Dessous la veuve

« Parmi les innombrables derniers devoirs de la veuve, il n’en est qu’un qui importe vraiment : le jour du premier anniversaire de la mort de son mari, la veuve devrait se dire J’ai réussi à rester en vie. »

Tout le monde connait Joyce Carol Oates, l’auteure ayant publié plus de cent vingt livres, une soixantaine de romans, plus de quatre-cent nouvelles, une bonne dizaine d’essais, huit livres de poésie et plus de trente pièces de théâtre. Véritable Wonder Woman de la littérature américaine, elle est clairement l’une des auteurs les plus prolifiques des XXe et XXIe siècles. Comment a-t-elle réussi un tel exploit ? N’a-t-il donc pas vécu, ce petit bout de femme de moins d’1m60, en dehors de l’écriture et de la rature compulsives ?

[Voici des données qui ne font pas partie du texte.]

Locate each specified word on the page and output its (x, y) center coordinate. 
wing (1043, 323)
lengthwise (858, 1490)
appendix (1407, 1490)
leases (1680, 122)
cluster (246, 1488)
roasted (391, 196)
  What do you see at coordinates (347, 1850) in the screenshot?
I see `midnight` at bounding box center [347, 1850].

J'ai réussi à rester en vie - Joyce Carol Oates

Il n’en fallait pas plus que le soudain décès, d’un mari chéri et adoré, pour se permettre une incursion inattendue et totale dans la simple existence de cette femme dévouée. Car non seulement Joyce Carol Oates a vécu, en dehors de son écriture et son activité d’écrivaine, mais cette catastrophe est l’occasion de s’apercevoir qu’elle n’a vécu qu’en dehors de son écriture. Ceux qui ne vivent que pour et dans leur art mentent, affirme-t-elle, ou bien ce sont des gens bien seuls : car c’est le reste, c’est-à-dire les vivants, qui donnent à la vie toute sa valeur.

Si on ne l’avait pas compris, voilà ce qu’était véritablement Oates : une épouse. Non une fonction, mais sa nature, à proprement parler. Et puisque l’époux décède, la valeur de sa nature opère un glissement d’épouse à veuve : voilà donc ce que sera dorénavant Oates, la Veuve.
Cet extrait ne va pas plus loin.